• HOW TO COMPLETE THIS TASK
Wherever a line of the data contains "computer", copy that line.

• PROVIDED ENTRIES
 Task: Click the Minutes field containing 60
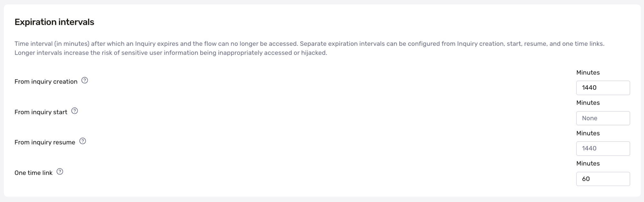pos(603,179)
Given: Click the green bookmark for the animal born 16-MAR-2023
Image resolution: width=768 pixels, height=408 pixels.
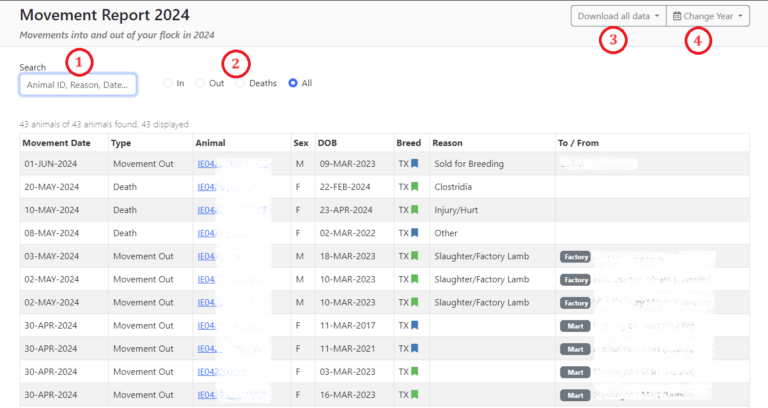Looking at the screenshot, I should (x=414, y=394).
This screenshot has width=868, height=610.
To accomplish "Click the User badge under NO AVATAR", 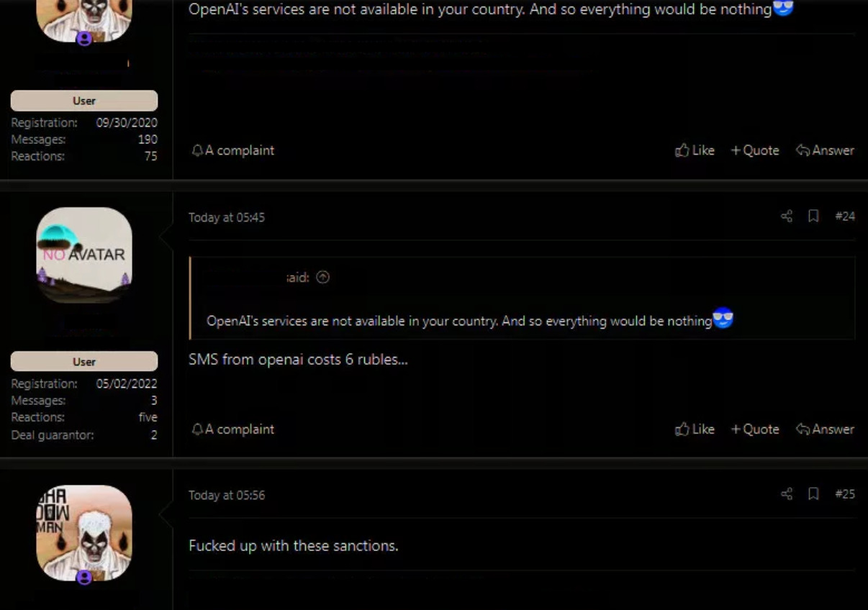I will [84, 361].
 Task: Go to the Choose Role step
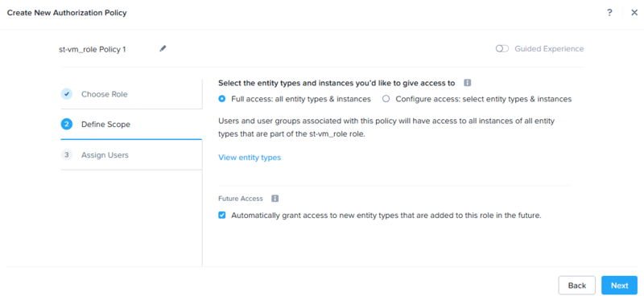pyautogui.click(x=131, y=94)
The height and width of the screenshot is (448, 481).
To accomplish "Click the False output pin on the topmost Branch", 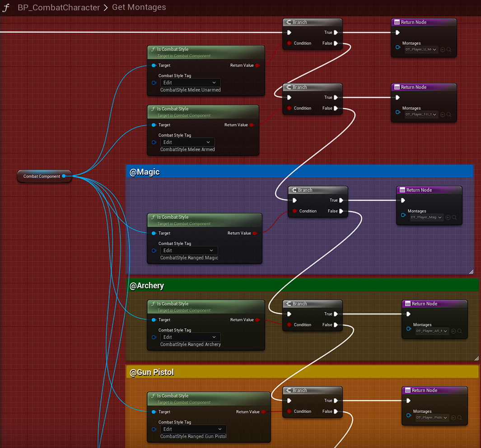I will tap(336, 43).
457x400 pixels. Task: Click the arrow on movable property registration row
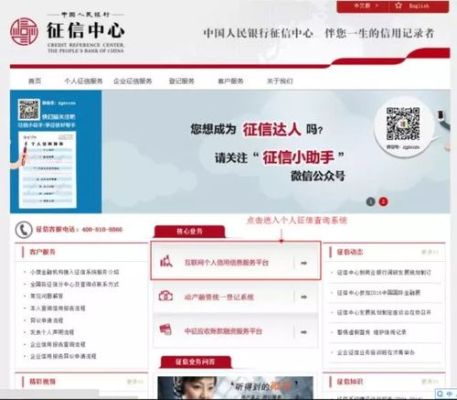(304, 297)
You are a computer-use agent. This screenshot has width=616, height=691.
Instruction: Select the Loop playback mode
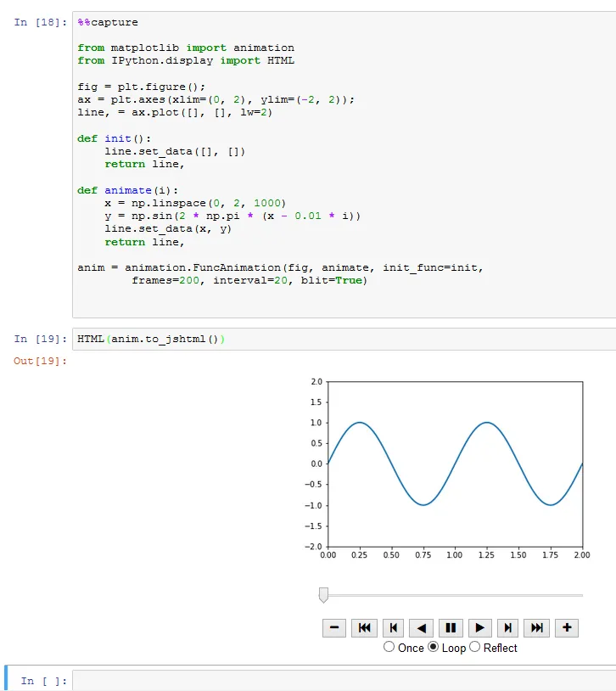(433, 647)
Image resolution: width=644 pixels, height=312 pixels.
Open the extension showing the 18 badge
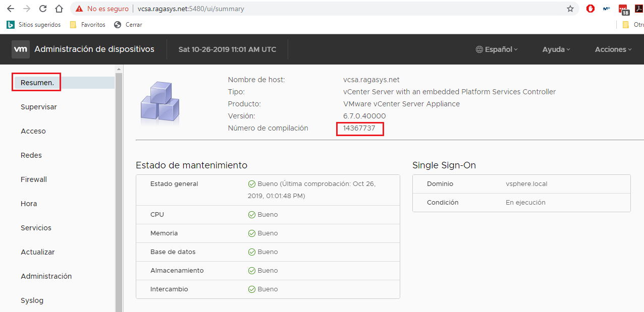click(622, 9)
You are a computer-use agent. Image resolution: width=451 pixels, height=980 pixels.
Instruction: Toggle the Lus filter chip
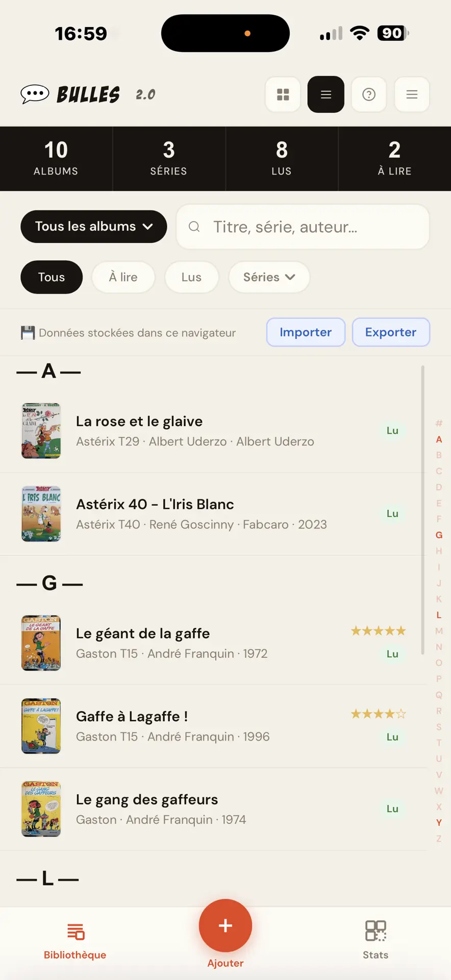(x=191, y=277)
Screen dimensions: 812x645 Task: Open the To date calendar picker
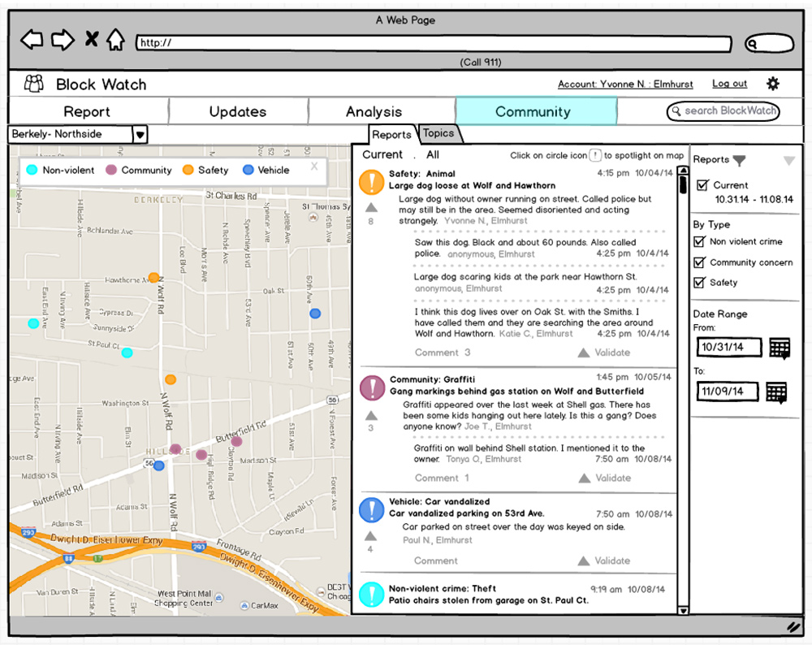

• RESULT FOR THIS EXERCISE
You are a computer-use agent. This screenshot has width=616, height=691.
You are a computer-use agent. Image resolution: width=451 pixels, height=980 pixels.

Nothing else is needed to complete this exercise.